*DATA PROVIDED*:
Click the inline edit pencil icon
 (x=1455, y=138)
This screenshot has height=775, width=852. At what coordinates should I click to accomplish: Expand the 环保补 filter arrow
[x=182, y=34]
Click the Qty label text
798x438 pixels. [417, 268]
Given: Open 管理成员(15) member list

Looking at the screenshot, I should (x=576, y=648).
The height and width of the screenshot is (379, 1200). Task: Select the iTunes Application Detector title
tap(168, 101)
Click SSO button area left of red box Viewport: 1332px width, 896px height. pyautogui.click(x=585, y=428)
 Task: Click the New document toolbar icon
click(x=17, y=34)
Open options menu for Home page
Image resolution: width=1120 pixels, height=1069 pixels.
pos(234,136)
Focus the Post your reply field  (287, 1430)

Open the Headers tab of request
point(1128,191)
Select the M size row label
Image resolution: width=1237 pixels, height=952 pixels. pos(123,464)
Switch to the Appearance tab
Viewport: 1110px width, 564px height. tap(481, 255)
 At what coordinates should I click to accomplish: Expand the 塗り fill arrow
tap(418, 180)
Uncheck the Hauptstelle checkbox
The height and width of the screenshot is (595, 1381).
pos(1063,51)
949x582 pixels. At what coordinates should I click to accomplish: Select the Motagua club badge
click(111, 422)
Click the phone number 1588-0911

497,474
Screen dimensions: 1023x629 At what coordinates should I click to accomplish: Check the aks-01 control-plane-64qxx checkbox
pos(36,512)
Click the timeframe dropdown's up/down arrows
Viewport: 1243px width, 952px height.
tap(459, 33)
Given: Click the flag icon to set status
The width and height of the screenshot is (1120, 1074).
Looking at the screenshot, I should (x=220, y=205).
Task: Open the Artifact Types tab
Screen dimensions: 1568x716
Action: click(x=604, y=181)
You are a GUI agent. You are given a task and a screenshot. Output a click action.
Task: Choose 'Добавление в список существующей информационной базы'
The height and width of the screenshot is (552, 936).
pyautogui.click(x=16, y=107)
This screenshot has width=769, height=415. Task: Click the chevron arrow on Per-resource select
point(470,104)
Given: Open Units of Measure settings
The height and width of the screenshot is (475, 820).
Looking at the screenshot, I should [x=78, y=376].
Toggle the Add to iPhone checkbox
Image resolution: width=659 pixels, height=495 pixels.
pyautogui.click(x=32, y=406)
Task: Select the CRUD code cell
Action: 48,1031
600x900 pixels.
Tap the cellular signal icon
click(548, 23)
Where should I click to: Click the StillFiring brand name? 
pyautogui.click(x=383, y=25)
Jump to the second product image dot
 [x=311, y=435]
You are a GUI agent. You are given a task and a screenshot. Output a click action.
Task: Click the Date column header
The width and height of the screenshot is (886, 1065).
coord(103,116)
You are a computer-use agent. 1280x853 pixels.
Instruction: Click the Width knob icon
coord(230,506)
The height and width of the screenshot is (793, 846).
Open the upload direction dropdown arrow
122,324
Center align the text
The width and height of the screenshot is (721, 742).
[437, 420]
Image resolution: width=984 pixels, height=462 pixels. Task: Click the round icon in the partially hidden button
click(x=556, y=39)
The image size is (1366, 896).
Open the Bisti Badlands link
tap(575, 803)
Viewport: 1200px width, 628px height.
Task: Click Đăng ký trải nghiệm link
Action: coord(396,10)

*AIM OF THE TASK*: Rewrite the data from the line with "Given: Open 管理成员(15) member list" to the line with "Viewport: 1110px width, 564px" as a JSON list of strings, one string per line, with blank lines left out.

*ANSWER TO THE TASK*:
[
  "Given: Open 管理成员(15) member list",
  "Looking at the screenshot, I should (x=576, y=648).",
  "The height and width of the screenshot is (379, 1200). Task: Select the iTunes Application Detector title",
  "tap(168, 101)",
  "Click SSO button area left of red box Viewport: 1332px width, 896px height. pyautogui.click(x=585, y=428)",
  " Task: Click the New document toolbar icon",
  "click(x=17, y=34)",
  "Open options menu for Home page",
  "Image resolution: width=1120 pixels, height=1069 pixels.",
  "pos(234,136)",
  "Focus the Post your reply field  (287, 1430)",
  "Open the Headers tab of request",
  "point(1128,191)",
  "Select the M size row label",
  "Image resolution: width=1237 pixels, height=952 pixels. pos(123,464)",
  "Switch to the Appearance tab",
  "Viewport: 1110px width, 564px height. tap(481, 255)"
]